Add your model source to Flex AI:
flexai source add <model_source_name> https://github.com/Paul-HenriBJT/train-parler-tts.git
Replace <model_source_name>
with your actual source name.
The dataset is loaded directly from the Hugging Face Hub during the training phase. Choose a small dataset from FCS to reduce build time. The Hugging Face dataset name is specified in the config JSON file.
flexai training run <name_of_the_training> \
--source-name <model_source_name> \
--source-revision master \
--dataset <your_dataset_name> \
-- ./training/run_parler_tts_training.py ./training/config/preprocess.json
This method is expected to fail without an error message (it will get stuck).

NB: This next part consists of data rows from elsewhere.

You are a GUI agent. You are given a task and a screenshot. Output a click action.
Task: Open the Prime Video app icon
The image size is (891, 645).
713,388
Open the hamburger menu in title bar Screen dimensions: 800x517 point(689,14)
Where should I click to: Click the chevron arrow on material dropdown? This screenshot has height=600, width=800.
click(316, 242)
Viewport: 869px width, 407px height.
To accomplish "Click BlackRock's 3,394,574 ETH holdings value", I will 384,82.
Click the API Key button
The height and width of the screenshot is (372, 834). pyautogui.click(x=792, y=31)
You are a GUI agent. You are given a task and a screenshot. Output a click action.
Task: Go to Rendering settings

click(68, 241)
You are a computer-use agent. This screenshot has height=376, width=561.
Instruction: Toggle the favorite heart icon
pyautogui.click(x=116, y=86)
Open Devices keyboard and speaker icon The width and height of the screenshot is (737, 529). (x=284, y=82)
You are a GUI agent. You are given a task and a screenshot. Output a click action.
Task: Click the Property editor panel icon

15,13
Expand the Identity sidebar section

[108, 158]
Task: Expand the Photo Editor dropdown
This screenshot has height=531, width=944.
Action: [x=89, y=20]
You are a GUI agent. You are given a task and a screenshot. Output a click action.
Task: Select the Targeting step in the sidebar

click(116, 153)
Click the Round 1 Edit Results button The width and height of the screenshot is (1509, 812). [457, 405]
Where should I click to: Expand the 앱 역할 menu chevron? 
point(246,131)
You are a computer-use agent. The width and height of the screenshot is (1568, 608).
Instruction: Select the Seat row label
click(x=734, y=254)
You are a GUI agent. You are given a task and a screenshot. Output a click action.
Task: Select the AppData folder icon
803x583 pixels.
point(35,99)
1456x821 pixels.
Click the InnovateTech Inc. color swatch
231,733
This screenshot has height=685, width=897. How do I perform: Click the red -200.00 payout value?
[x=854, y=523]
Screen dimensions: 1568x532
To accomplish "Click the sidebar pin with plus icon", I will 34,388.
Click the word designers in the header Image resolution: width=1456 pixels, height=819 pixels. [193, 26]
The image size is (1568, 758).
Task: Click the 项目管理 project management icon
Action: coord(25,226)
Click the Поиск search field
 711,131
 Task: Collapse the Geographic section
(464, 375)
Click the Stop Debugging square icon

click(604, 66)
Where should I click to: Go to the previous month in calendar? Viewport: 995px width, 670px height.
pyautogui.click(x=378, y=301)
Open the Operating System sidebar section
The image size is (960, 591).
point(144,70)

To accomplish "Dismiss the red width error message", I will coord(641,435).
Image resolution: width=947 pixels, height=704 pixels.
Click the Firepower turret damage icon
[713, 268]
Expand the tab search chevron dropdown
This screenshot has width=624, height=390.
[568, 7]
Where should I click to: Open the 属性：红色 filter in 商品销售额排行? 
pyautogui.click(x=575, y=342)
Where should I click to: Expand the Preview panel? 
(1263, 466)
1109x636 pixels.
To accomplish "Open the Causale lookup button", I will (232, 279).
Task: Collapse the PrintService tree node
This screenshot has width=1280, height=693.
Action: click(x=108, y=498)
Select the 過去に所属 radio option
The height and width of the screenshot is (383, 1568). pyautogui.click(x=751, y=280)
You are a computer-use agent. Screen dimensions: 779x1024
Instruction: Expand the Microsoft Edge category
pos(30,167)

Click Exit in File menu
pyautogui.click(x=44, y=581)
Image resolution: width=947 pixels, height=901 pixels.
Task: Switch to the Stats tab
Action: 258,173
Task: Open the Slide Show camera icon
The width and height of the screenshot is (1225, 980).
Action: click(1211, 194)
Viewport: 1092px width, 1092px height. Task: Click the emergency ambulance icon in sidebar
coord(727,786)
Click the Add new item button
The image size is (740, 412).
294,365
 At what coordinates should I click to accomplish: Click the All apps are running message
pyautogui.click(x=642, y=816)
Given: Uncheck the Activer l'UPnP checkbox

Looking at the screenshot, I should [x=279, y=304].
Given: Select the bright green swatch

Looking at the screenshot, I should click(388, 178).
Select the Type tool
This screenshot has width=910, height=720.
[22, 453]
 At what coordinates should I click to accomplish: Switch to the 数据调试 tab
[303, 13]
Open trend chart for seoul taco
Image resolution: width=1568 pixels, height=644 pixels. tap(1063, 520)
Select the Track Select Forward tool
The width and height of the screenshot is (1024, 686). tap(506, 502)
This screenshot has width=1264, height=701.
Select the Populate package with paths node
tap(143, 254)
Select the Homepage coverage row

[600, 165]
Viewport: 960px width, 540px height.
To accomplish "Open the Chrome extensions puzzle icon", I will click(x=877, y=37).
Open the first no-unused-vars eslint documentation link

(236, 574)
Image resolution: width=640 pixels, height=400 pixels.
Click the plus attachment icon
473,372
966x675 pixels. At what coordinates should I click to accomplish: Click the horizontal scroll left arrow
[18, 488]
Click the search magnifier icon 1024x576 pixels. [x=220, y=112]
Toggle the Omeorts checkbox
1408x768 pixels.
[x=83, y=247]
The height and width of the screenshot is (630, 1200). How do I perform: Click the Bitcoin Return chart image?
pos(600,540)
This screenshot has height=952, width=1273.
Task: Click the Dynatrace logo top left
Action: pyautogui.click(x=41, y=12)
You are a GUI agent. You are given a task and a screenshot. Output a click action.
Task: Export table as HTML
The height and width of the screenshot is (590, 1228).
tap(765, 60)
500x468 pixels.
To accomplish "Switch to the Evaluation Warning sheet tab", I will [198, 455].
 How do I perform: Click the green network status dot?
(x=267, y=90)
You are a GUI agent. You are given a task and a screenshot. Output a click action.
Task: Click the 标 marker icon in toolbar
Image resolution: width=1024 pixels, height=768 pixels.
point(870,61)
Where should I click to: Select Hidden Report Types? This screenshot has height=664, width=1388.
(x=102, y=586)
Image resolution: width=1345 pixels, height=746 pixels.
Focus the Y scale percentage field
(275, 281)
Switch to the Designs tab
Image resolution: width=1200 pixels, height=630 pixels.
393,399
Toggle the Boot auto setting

flexai training run <name_of_the_training> \
--source-name <model_source_name> \
--source-revision <revision> \
--dataset <your_dataset_name> \
-- -m accelerate.commands.launch ./training/run_parler_tts_training.py ./training/config/preprocess.json
This method should succeed.
You can fetch the output with
flexai training fetch <name_of_the_training>
- Ensure all placeholders (e.g.,
<name_of_the_training>
,<model_source_name>
,<your_dataset_name>
) are replaced with your actual values. - The key difference in the correct method is the use of
accelerate.commands.launch
, which properly initializes the training process. - This does not requires a Hugging Face account.